Instructions to follow
In the stretch of rows from the line containing "Given: Select the" through the end of the rows, swap "text area" for "text field" and rewrite only those lines, leaving everything else the same. Omit the pictures from your answer.

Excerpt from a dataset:
— Start —
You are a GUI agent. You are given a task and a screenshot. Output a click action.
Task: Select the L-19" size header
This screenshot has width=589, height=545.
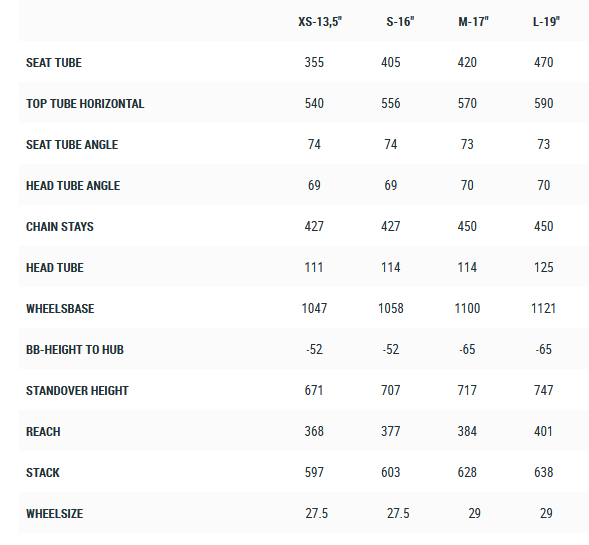click(546, 21)
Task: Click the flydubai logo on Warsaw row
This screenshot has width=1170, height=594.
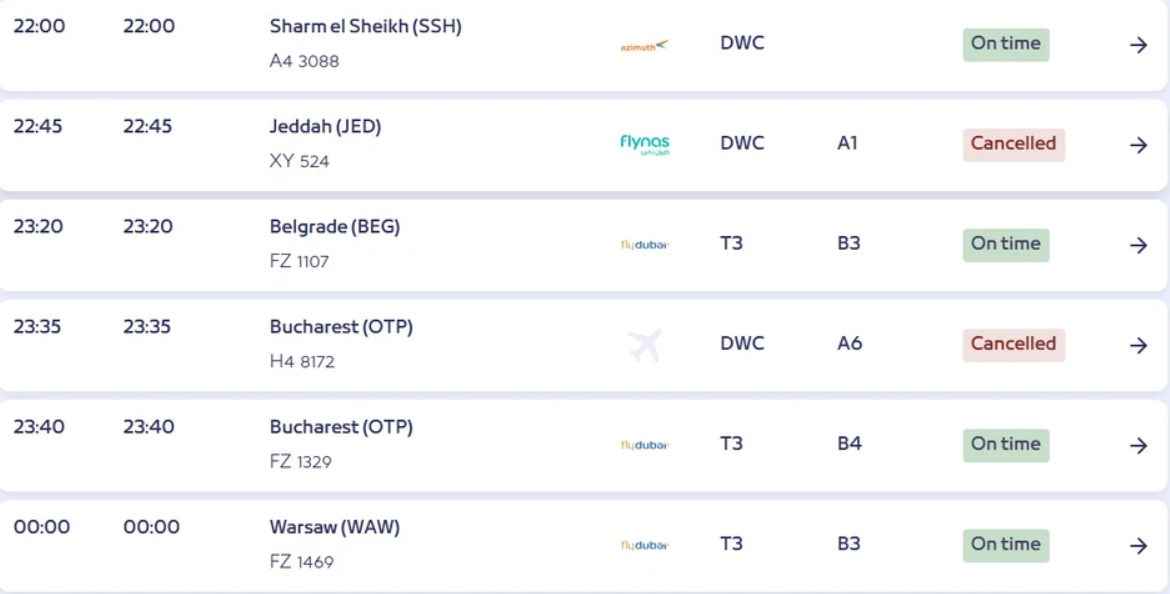Action: [644, 545]
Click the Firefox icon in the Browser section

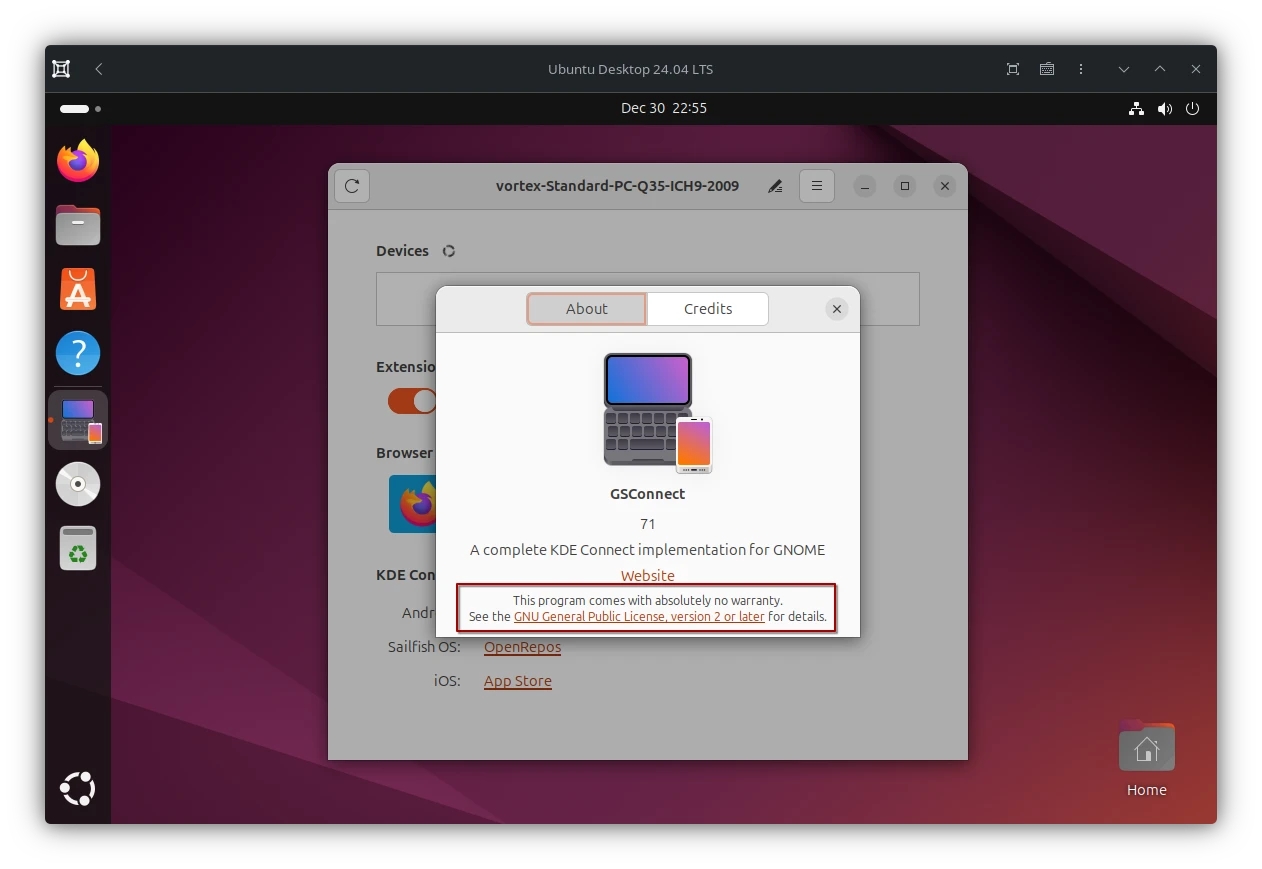coord(416,504)
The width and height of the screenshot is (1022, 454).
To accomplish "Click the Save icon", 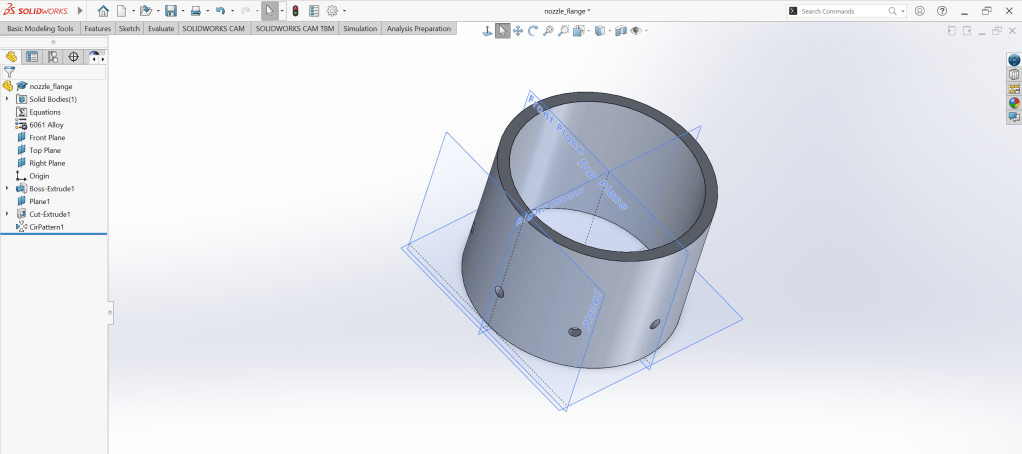I will [170, 11].
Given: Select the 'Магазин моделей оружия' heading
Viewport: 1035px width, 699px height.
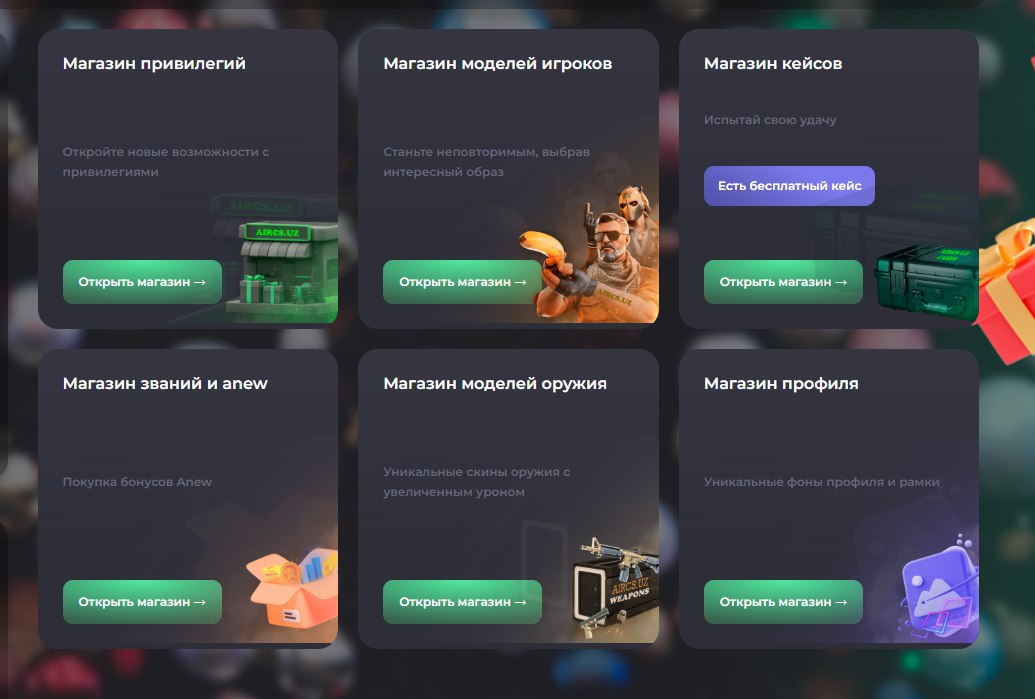Looking at the screenshot, I should point(495,383).
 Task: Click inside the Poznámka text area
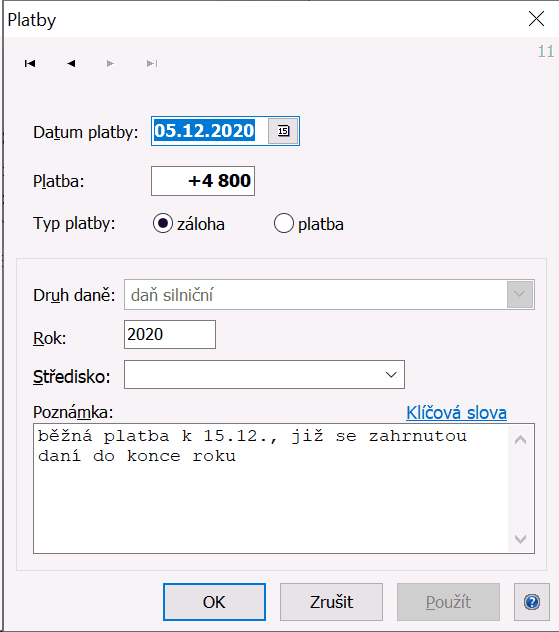pyautogui.click(x=271, y=489)
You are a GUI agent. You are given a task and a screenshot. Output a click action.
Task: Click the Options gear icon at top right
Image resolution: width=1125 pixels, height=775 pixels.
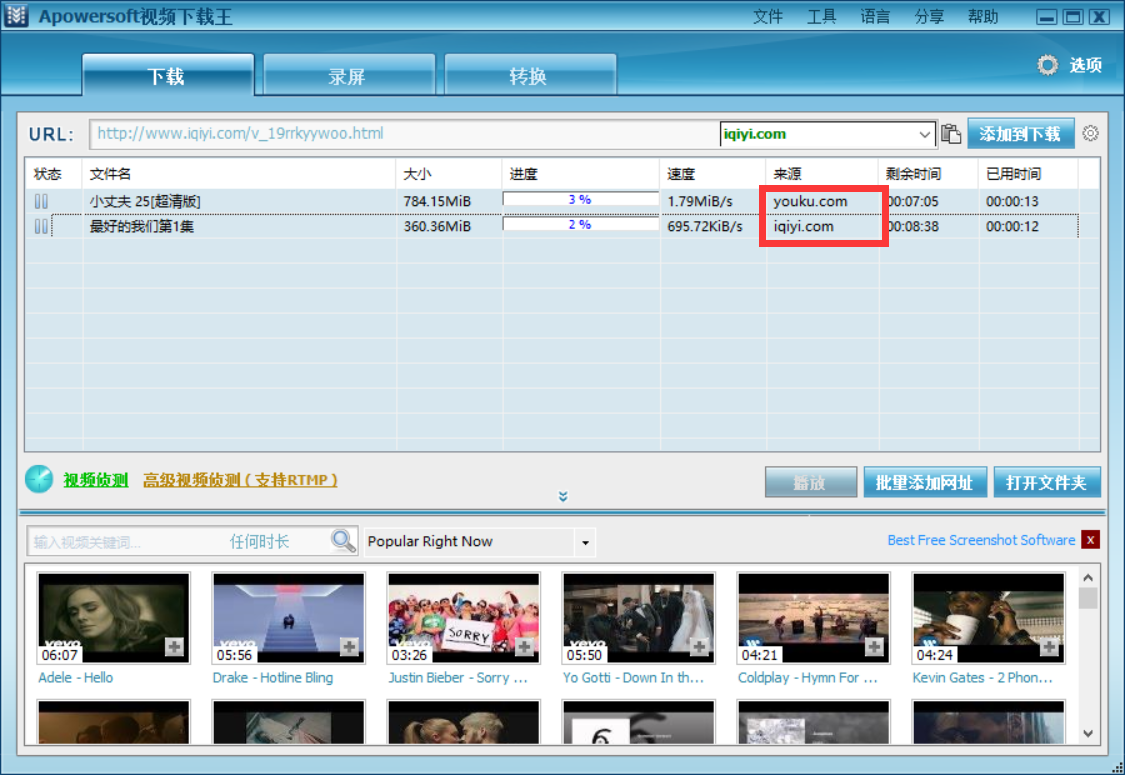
— End —
Answer to the exercise
Given: Select the 'Магазин моделей оружия' heading
Viewport: 1035px width, 699px height.
Looking at the screenshot, I should point(495,383).
 Task: Click inside the Poznámka text field
pyautogui.click(x=271, y=489)
You are a GUI agent. You are given a task and a screenshot. Output a click action.
Task: Click the Options gear icon at top right
Image resolution: width=1125 pixels, height=775 pixels.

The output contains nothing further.